* TEXT *
☆ ☆ ☆ ☆ ☆
ExecReload=/bin/kill -HUP $MAINPID
Restart=on-failure
RestartSec=5s
LimitNOFILE=65536
LimitNPROC=65536

[Install]
WantedBy=multi-user.target

Grant the envoy user read access to the configuration:

sudo chown -R root:envoy /etc/envoy
sudo chmod 640 /etc/envoy/envoy.yaml

Reload systemd and start the service:

sudo systemctl daemon-reload
sudo systemctl enable envoy
sudo systemctl start envoy
sudo systemctl status envoy

Step 5: Configure Load Balancing Across Multiple Upstream Instances

To distribute traffic across multiple backend instances (e.g., three application servers), expand the cluster’s lb_endpoints section:

  clusters:
    - name: upstream_app
      connect_timeout: 5s
      type: STATIC
      lb_policy: LEAST_REQUEST   # or ROUND_ROBIN, RANDOM, RING_HASH
      load_assignment:
        cluster_name: upstream_app
        endpoints:
          - lb_endpoints:
              - endpoint:
                  address:
                    socket_address:
                      address: 192.168.10.10
                      port_value: 8080
              - endpoint:
                  address:
                    socket_address:
                      address: 192.168.10.11
                      port_value: 8080
              - endpoint:
                  address:
                    socket_address:
                      address: 192.168.10.12
                      port_value: 8080

Available lb_policy values: ROUND_ROBIN, LEAST_REQUEST, RANDOM, RING_HASH, MAGLEV. RING_HASH and MAGLEV provide consistent hashing suitable for session-aware backends.

Step 6: Access Logging and the Admin Interface

The admin interface (port 9901) exposes runtime statistics, cluster health, and configuration dumps. Access it from localhost:

# View all statistics
curl http://127.0.0.1:9901/stats

# View cluster health
curl http://127.0.0.1:9901/clusters

# Dump the current config as JSON
curl http://127.0.0.1:9901/config_dump | python -m json.tool | head -60

# View live access logs
sudo journalctl -u envoy -f

Step 7: Configure gRPC Proxying

Envoy understands HTTP/2 and gRPC natively. To proxy gRPC traffic, set codec_type: HTTP2 on the listener and http2_protocol_options: {} on the cluster:

  clusters:
    - name: grpc_upstream
      connect_timeout: 5s
      type: LOGICAL_DNS
      lb_policy: ROUND_ROBIN
      http2_protocol_options: {}     # Force HTTP/2 (required for gRPC)
      load_assignment:
        cluster_name: grpc_upstream
        endpoints:
          - lb_endpoints:
              - endpoint:
                  address:
                    socket_address:
                      address: 127.0.0.1
                      port_value: 9090

Step 8: Open the Firewall

sudo firewall-cmd --permanent --add-port=10000/tcp
sudo firewall-cmd --reload

Do not open port 9901 externally — the admin interface has no authentication and must remain on localhost only.

Comparing Envoy with Nginx and HAProxy

All three are capable reverse proxies, but they serve different use cases:

  • Nginx: Mature, file-based configuration, excellent static file serving, low learning curve. No native gRPC, no dynamic xDS configuration.
  • HAProxy: Best-in-class L4 TCP load balancing, excellent health checking. Limited HTTP/2 and no native gRPC proxying. Configuration is not hot-reloadable without process replacement.
  • Envoy: Designed for dynamic service-to-service communication. Supports xDS APIs for live configuration updates, native gRPC, HTTP/3 (QUIC), distributed tracing, and circuit breaking. Higher initial complexity but unmatched extensibility for microservice environments.

Conclusion

You have installed Envoy Proxy on RHEL 7 using a pre-built binary, written a static bootstrap YAML configuring a listener, an upstream cluster with health checks, and access logging to stdout, and managed it as a systemd service under a dedicated user account. You explored multiple load balancing policies, the admin API, gRPC proxying requirements, and compared Envoy with Nginx and HAProxy. For production deployments, consider adding TLS termination on the listener using a transport_socket with DownstreamTlsContext, and integrating with your secrets management system to rotate certificates without restarting the proxy.
☆ ☆ ☆ ☆ ☆
* ENTRIES SUPPLIED *
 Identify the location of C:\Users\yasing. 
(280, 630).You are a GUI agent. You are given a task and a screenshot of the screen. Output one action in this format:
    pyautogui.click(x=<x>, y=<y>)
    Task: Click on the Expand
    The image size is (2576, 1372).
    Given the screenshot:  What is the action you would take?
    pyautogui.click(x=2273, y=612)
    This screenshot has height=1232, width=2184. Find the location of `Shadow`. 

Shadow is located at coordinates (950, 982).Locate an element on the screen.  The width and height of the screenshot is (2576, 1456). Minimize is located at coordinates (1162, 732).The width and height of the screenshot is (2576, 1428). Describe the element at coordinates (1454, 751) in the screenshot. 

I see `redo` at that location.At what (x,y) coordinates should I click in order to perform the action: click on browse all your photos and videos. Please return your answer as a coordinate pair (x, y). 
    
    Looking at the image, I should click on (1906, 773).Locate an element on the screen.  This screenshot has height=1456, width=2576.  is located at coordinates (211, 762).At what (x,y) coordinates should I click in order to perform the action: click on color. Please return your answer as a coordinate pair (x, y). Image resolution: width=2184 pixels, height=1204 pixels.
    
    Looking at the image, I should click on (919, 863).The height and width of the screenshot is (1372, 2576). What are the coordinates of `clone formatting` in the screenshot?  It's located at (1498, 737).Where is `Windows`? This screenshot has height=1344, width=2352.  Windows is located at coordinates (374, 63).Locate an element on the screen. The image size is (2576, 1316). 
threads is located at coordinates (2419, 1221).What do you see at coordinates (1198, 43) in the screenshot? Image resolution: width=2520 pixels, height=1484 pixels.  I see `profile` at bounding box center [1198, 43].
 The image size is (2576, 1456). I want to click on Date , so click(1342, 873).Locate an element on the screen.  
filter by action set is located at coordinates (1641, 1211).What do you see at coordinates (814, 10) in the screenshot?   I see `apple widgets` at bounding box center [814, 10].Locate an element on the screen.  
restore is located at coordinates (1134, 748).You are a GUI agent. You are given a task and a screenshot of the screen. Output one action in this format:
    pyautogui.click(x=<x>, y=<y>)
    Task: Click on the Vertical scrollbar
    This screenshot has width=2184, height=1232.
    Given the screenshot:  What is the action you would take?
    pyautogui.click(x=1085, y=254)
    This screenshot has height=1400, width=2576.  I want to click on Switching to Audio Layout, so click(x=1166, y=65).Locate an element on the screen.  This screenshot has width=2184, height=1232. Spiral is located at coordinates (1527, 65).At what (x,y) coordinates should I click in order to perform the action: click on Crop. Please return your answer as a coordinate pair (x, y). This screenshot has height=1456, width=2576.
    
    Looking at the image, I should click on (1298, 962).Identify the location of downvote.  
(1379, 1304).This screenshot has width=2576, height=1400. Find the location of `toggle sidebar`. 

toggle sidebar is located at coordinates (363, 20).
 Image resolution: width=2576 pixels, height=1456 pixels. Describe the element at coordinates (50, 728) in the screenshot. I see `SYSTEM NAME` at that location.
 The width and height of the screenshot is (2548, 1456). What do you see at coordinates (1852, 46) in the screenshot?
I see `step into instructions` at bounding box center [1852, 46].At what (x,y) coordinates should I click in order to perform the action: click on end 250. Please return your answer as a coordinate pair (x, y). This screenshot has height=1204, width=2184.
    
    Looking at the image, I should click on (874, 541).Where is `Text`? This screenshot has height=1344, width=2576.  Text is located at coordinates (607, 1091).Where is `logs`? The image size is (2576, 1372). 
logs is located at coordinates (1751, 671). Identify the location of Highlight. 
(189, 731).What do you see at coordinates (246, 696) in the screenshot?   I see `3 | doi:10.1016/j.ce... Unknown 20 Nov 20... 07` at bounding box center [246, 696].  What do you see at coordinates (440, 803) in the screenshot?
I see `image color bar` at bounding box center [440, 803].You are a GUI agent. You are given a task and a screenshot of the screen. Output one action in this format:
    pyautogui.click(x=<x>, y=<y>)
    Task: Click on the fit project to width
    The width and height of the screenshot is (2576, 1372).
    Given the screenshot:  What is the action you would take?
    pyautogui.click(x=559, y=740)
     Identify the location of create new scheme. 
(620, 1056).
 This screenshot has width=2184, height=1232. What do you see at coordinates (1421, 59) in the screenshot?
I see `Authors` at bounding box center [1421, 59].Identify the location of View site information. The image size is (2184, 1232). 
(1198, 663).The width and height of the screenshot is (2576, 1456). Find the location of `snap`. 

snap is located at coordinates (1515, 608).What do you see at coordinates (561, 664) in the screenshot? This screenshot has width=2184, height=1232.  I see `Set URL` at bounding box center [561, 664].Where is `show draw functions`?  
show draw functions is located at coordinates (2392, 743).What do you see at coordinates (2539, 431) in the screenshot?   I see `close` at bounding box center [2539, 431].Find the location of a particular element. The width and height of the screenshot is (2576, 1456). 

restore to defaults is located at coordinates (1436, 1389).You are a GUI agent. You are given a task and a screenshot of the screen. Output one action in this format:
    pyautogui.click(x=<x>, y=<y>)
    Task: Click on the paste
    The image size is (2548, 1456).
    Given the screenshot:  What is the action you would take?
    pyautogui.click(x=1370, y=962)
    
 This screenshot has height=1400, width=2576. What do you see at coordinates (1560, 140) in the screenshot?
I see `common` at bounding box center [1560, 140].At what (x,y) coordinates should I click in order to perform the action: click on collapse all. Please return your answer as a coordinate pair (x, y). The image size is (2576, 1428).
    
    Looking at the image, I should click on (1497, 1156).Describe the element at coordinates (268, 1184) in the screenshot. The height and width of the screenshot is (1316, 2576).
☆ ☆ ☆ ☆ ☆
* REQUIREMENT 1 *
In the Envoy setup guide, which two lb_policy values provide consistent hashing suitable for session-aware backends?
* REQUIREMENT 2 *
Reproduce the Envoy setup guide word for word, starting at "sudo firewall-cmd --permanent" and ending at "without process replacement.".

* ANSWER SPACE 1 *
RING_HASH and MAGLEV.

* ANSWER SPACE 2 *
sudo firewall-cmd --permanent --add-port=10000/tcp
sudo firewall-cmd --reload

Do not open port 9901 externally — the admin interface has no authentication and must remain on localhost only.

Comparing Envoy with Nginx and HAProxy

All three are capable reverse proxies, but they serve different use cases:

  • Nginx: Mature, file-based configuration, excellent static file serving, low learning curve. No native gRPC, no dynamic xDS configuration.
  • HAProxy: Best-in-class L4 TCP load balancing, excellent health checking. Limited HTTP/2 and no native gRPC proxying. Configuration is not hot-reloadable without process replacement.